The Applicant was largely successful in proving that the Affected Vehicles supplied with the relevant original components were not of acceptable quality within the meaning of ACL s 54. However, the Applicant did not succeed in proving her case on the rear main oil seal or her case on the ‘half-hybrid’ clutches which contained a combination of two clutch lining materials. These components were not found to carry a real risk of failure and therefore Affected Vehicles were not found to have been supplied contrary to ACL s 54 by reason of these two components.
The Applicant was partially successful in her case on the Architectural Deficiencies. She failed to prove that the DPS6 had a risk of failure owing to the way in which heat was managed. However, she succeeded in proving that the DPS6 inadequately managed torsional vibrations and that this could cause gear rattling and a slight shudder at low speeds. Despite Ford Australia’s description of these symptoms as ‘normal operating characteristics’ of the DPS6, it was found that all of the Affected Vehicles as supplied were not of acceptable quality by reason of the inadequate management of torsional vibrations.
Ford Australia implemented various fixes for the proven Component Deficiencies but not for the Architectural Deficiencies. Where fixes were implemented in production, it was for the Applicant to prove that vehicles as supplied were not of acceptable quality even despite the revised components. The Applicant did not succeed in doing this. Where fixes were implemented in service for vehicles on the road, it was for Ford Australia to show that these fixes were effective. It succeeded in doing this for the final versions of the revised components with the exception of the replacement of original clutches with the ‘half-hybrid’ variety referred to above.
Insofar as her individual claim was concerned, Ms Capic was awarded damages for reduction in value and other reasonably foreseeable loss and damage under ACL s 272(1).
The group’s Acceptable Quality Claim is significantly more complicated and is not finally resolved by these reasons and orders. The group claimed damages assessed on an aggregate basis. Such damages were not awarded. The primary reason for this was the operation of ACL s 271(6). Put simply, that provision confers on Ford Australia a defence to a claim for reduction in value damages where, pursuant to an express warranty, it fixed a relevant problem with an Affected Vehicle within a reasonable time. Whether Ford Australia did so for each group member was not an issue litigated in the initial trial. It is an issue the resolution of which will depend on the particular position of each group member.
The Applicant and the group members were wholly unsuccessful in their MDC Claim.
The consequence of the findings of fact and law made in these reasons for judgment is that only some of the Common Questions may now be answered.

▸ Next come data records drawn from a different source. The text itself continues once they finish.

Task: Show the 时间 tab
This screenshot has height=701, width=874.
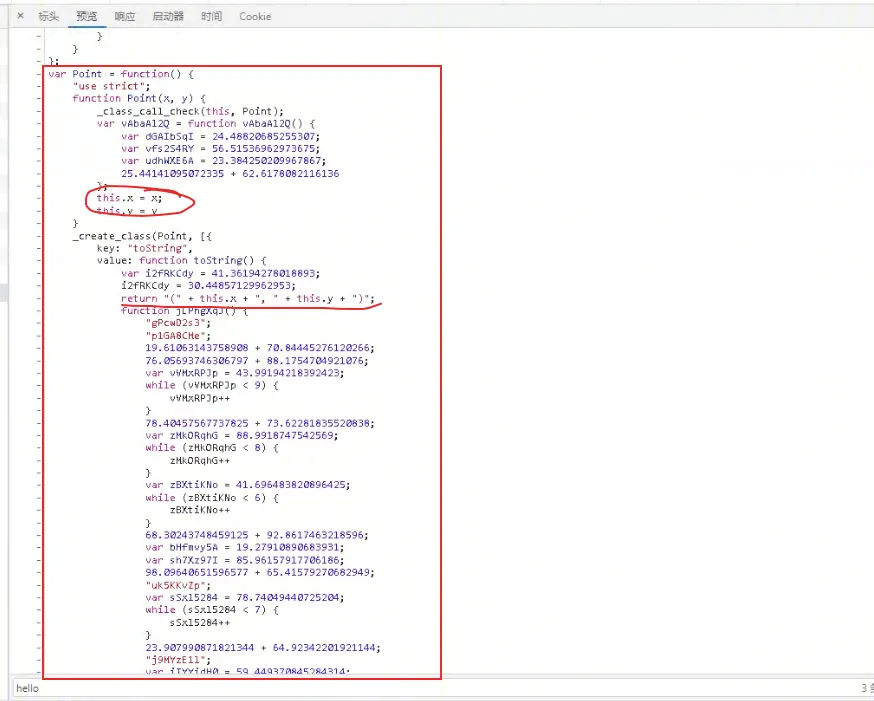Action: pyautogui.click(x=211, y=17)
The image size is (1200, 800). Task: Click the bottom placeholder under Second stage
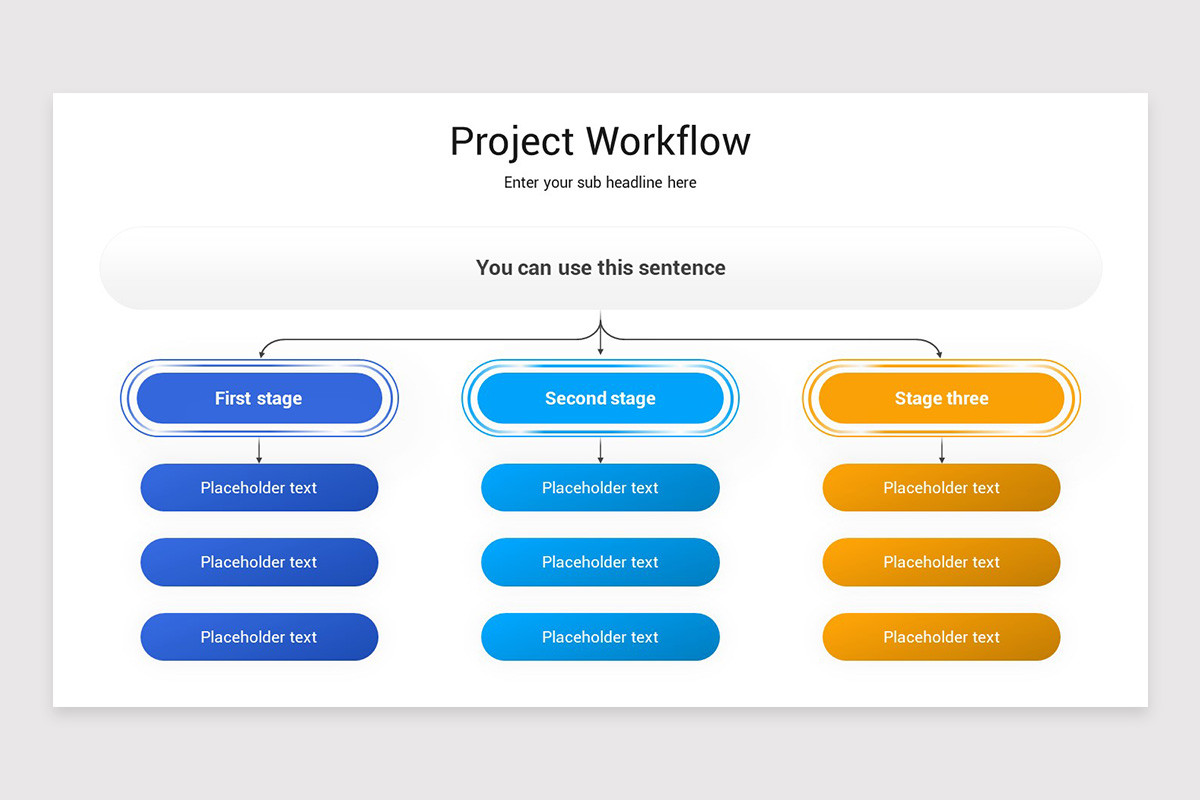pos(600,637)
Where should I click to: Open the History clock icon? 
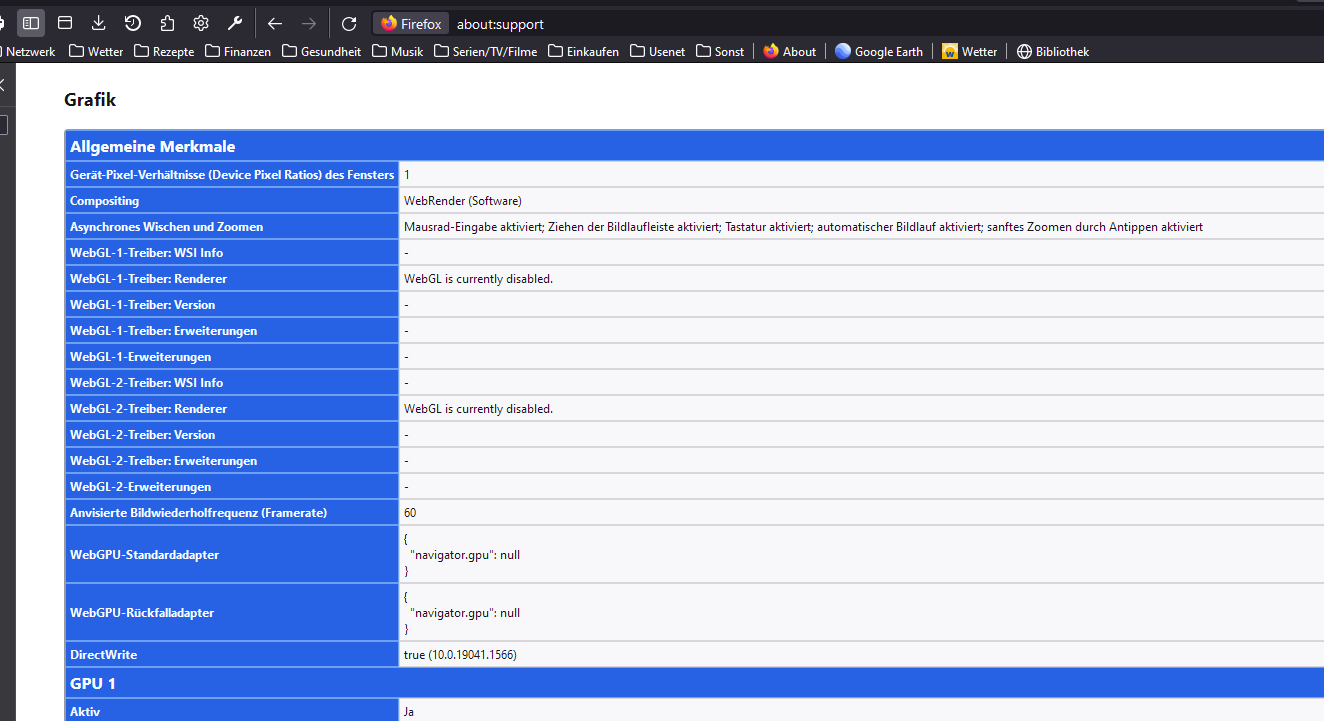pos(133,23)
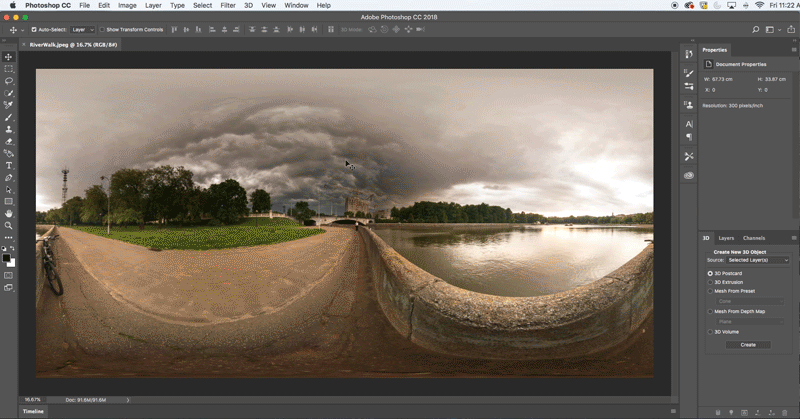Open the Auto-Select Layer dropdown
Image resolution: width=800 pixels, height=419 pixels.
click(x=83, y=30)
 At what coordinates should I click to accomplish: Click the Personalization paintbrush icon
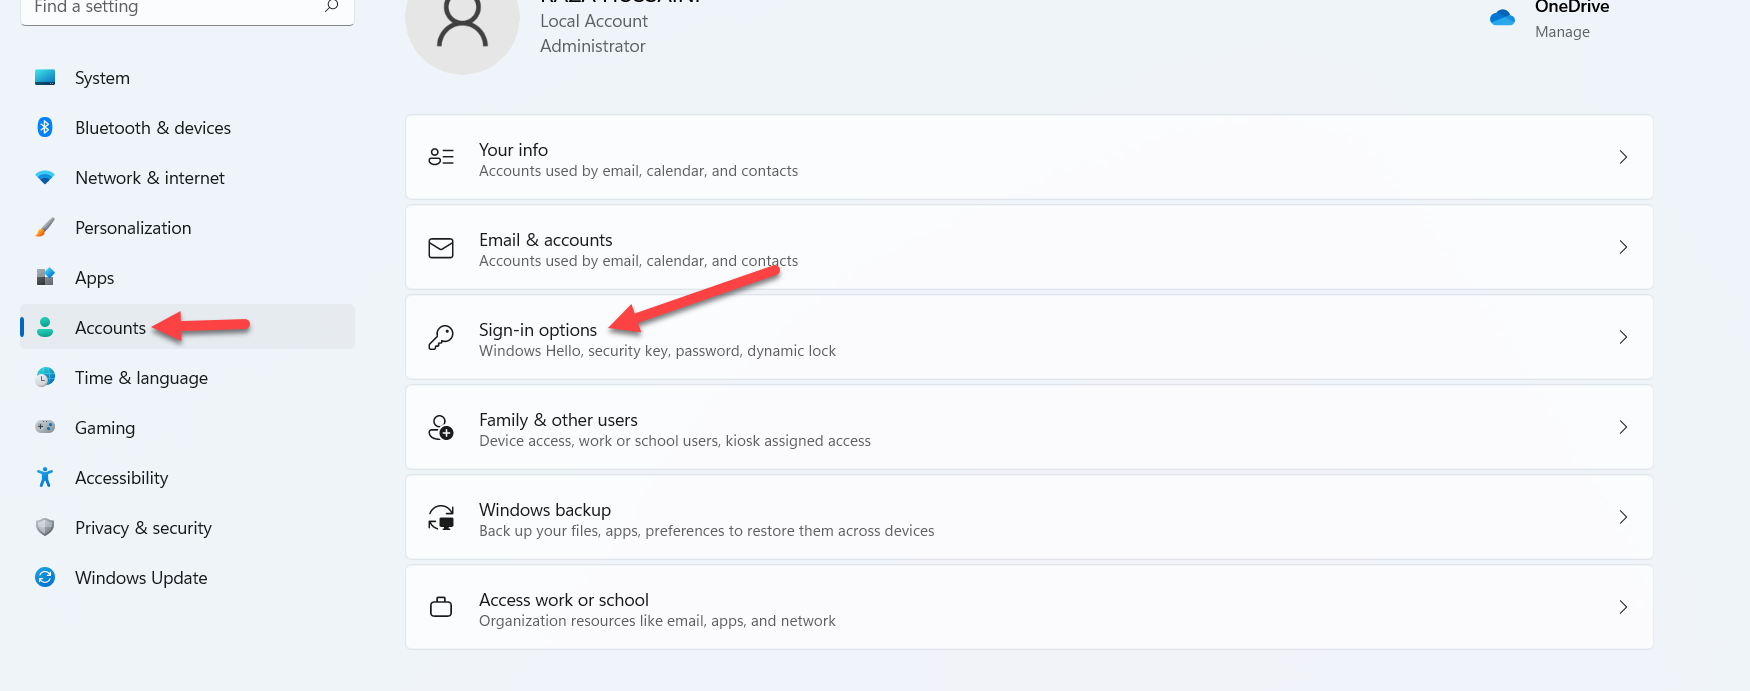click(x=45, y=227)
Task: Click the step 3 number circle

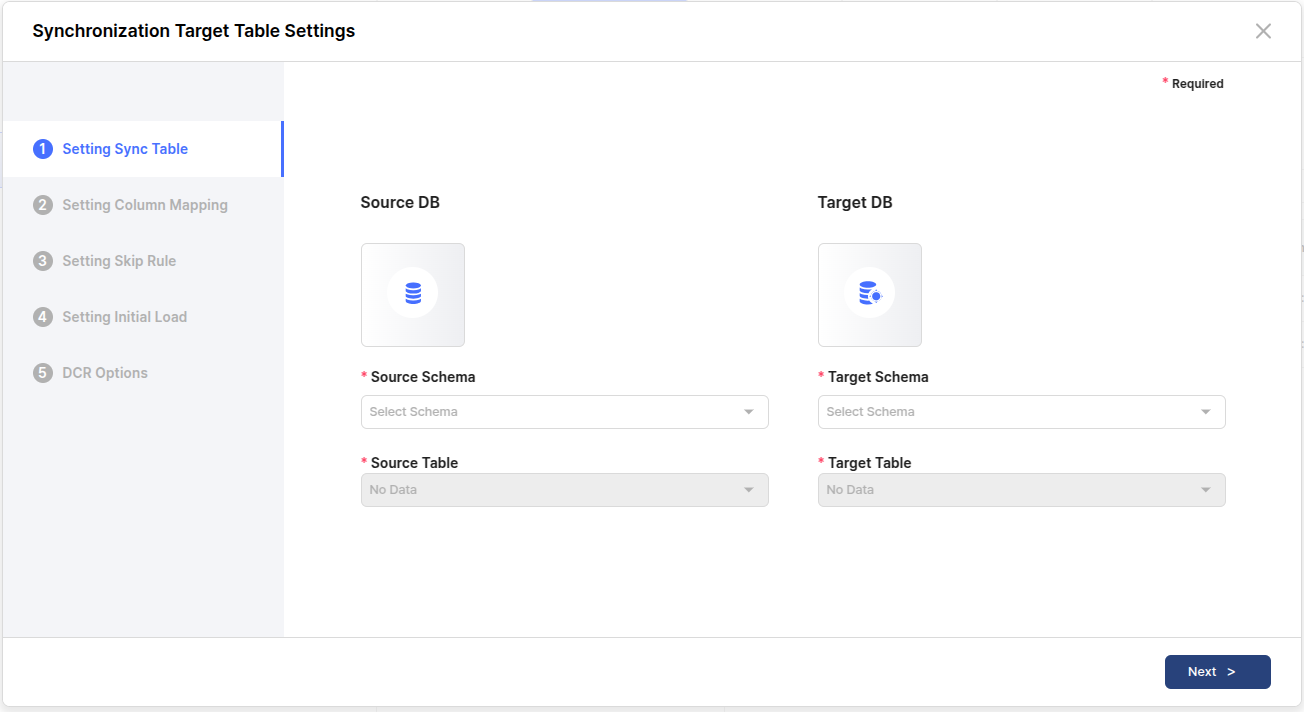Action: (42, 261)
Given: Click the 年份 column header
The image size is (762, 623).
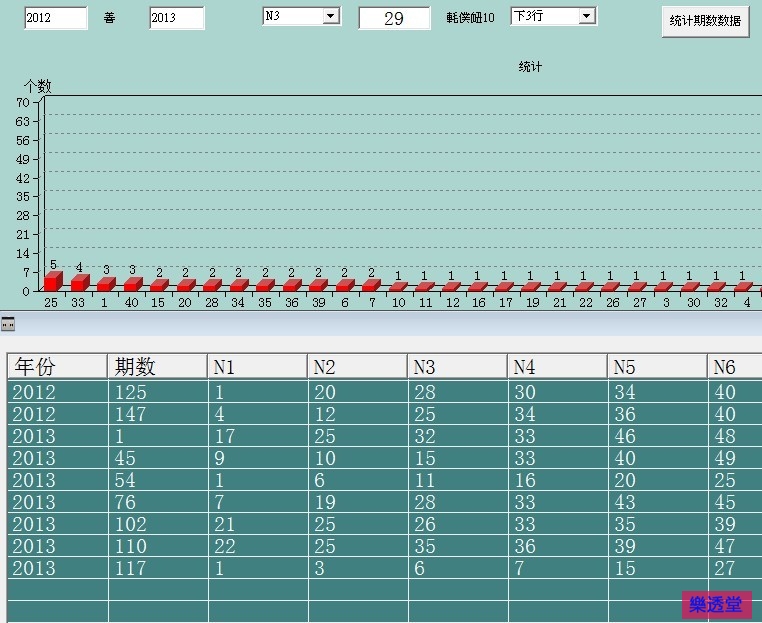Looking at the screenshot, I should tap(57, 367).
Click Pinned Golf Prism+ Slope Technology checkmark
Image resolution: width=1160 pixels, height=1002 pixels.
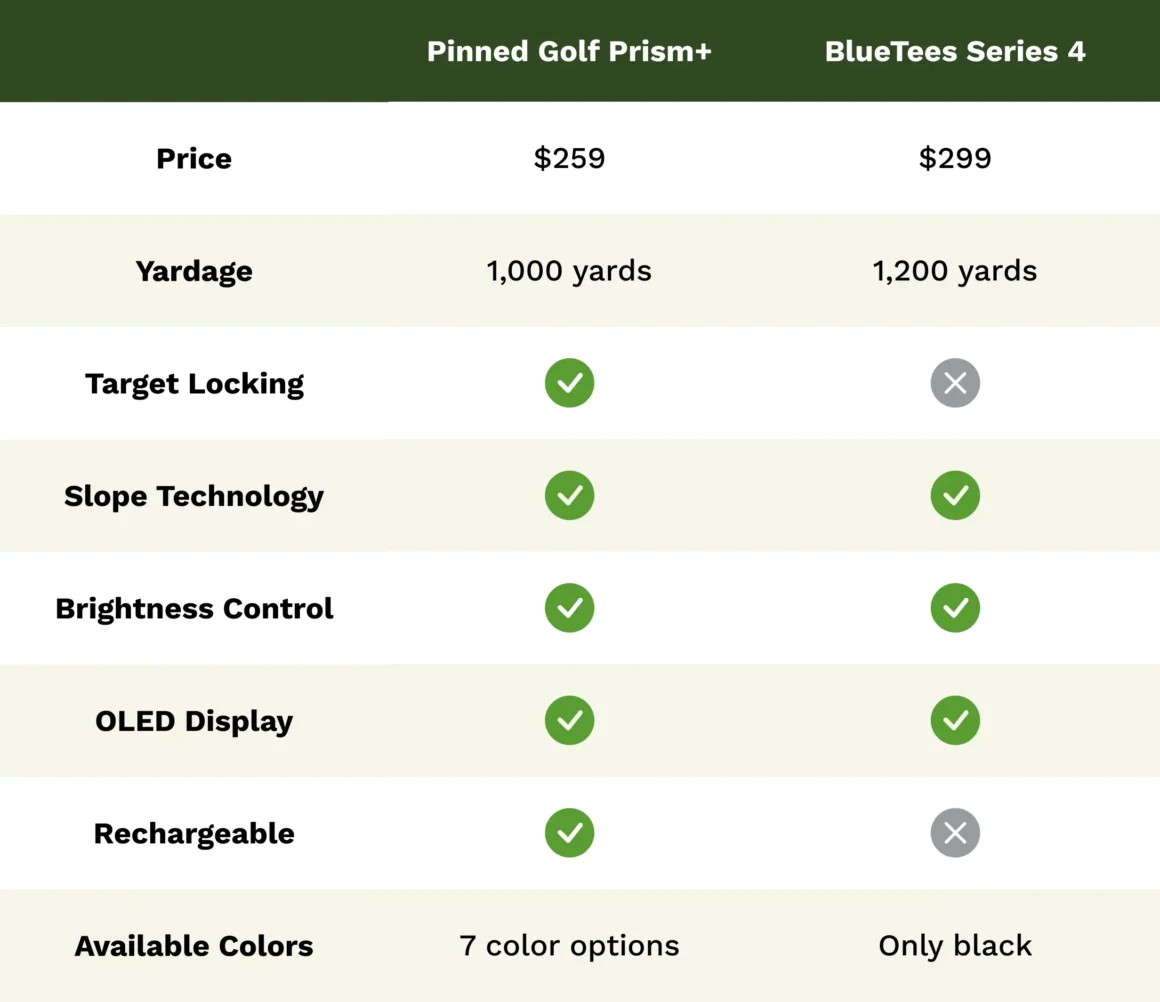click(569, 496)
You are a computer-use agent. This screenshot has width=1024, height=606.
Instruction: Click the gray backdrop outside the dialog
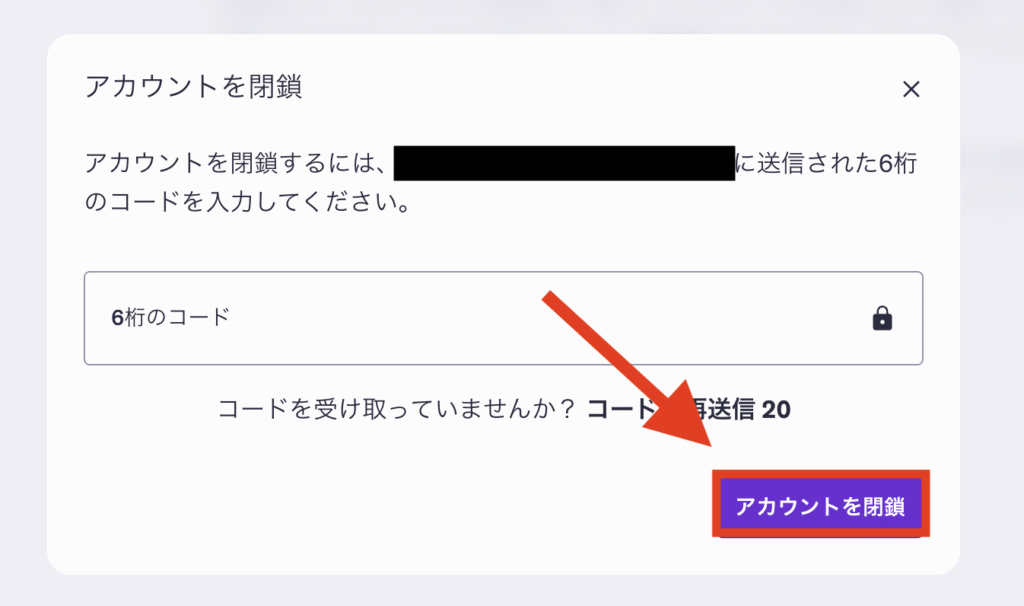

Moreover, other questions not yet posed will now need to be if the resolution of the group’s Acceptable Quality Claim is to progress. The Orders made today provide for the parties to return before the Court for a case management hearing on 27 July 2021 at 9.30 am where the consequences of the reasons for judgment and the future conduct of the matter will be discussed.
Lastly and for completeness, it is noted that the Orders also deal with a set of documents listed in Annexure A to the Orders. At the conclusion of the initial trial Ford Australia objected to the Applicant’s attempt to rely upon 84 identified documents on the basis that it would be procedurally unfair for her to do so. The Court has largely sustained Ford Australia’s objection and ordered that the Applicant not be entitled to rely on the documents listed in Annexure A.